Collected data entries

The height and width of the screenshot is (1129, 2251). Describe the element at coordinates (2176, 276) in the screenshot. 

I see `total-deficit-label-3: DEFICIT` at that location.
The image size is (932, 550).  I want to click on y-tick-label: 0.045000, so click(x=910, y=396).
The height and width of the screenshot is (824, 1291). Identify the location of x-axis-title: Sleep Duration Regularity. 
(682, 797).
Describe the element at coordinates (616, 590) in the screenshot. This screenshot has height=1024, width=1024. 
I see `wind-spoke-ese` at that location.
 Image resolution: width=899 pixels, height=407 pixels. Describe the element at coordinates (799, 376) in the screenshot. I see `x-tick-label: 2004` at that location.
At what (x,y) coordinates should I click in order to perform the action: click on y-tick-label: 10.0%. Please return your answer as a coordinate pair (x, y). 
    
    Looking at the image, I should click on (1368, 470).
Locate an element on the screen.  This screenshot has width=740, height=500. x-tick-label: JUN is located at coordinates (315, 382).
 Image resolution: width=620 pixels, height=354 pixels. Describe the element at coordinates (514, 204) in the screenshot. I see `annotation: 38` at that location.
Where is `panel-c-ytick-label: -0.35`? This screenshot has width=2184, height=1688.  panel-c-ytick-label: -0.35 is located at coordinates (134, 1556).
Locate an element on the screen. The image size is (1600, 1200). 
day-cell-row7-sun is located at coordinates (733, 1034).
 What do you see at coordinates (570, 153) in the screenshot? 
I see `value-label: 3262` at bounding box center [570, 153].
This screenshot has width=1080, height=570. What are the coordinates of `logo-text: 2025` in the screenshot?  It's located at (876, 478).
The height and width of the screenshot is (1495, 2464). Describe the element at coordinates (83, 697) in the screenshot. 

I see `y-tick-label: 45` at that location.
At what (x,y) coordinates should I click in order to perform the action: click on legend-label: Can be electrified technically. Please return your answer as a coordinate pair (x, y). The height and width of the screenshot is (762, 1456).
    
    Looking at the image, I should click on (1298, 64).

# Work required
Give every line of the items above as a JSON list of strings, one string per line, leaving out blank lines.

# Solved exercise
[
  "The height and width of the screenshot is (1129, 2251). Describe the element at coordinates (2176, 276) in the screenshot. ",
  "I see `total-deficit-label-3: DEFICIT` at that location.",
  "The image size is (932, 550).  I want to click on y-tick-label: 0.045000, so click(x=910, y=396).",
  "The height and width of the screenshot is (824, 1291). Identify the location of x-axis-title: Sleep Duration Regularity. ",
  "(682, 797).",
  "Describe the element at coordinates (616, 590) in the screenshot. This screenshot has height=1024, width=1024. ",
  "I see `wind-spoke-ese` at that location.",
  " Image resolution: width=899 pixels, height=407 pixels. Describe the element at coordinates (799, 376) in the screenshot. I see `x-tick-label: 2004` at that location.",
  "At what (x,y) coordinates should I click in order to perform the action: click on y-tick-label: 10.0%. Please return your answer as a coordinate pair (x, y). ",
  "    Looking at the image, I should click on (1368, 470).",
  "Locate an element on the screen.  This screenshot has width=740, height=500. x-tick-label: JUN is located at coordinates (315, 382).",
  " Image resolution: width=620 pixels, height=354 pixels. Describe the element at coordinates (514, 204) in the screenshot. I see `annotation: 38` at that location.",
  "Where is `panel-c-ytick-label: -0.35`? This screenshot has width=2184, height=1688.  panel-c-ytick-label: -0.35 is located at coordinates (134, 1556).",
  "Locate an element on the screen. The image size is (1600, 1200). ",
  "day-cell-row7-sun is located at coordinates (733, 1034).",
  " What do you see at coordinates (570, 153) in the screenshot? ",
  "I see `value-label: 3262` at bounding box center [570, 153].",
  "This screenshot has width=1080, height=570. What are the coordinates of `logo-text: 2025` in the screenshot?  It's located at (876, 478).",
  "The height and width of the screenshot is (1495, 2464). Describe the element at coordinates (83, 697) in the screenshot. ",
  "I see `y-tick-label: 45` at that location.",
  "At what (x,y) coordinates should I click in order to perform the action: click on legend-label: Can be electrified technically. Please return your answer as a coordinate pair (x, y). The height and width of the screenshot is (762, 1456).",
  "    Looking at the image, I should click on (1298, 64)."
]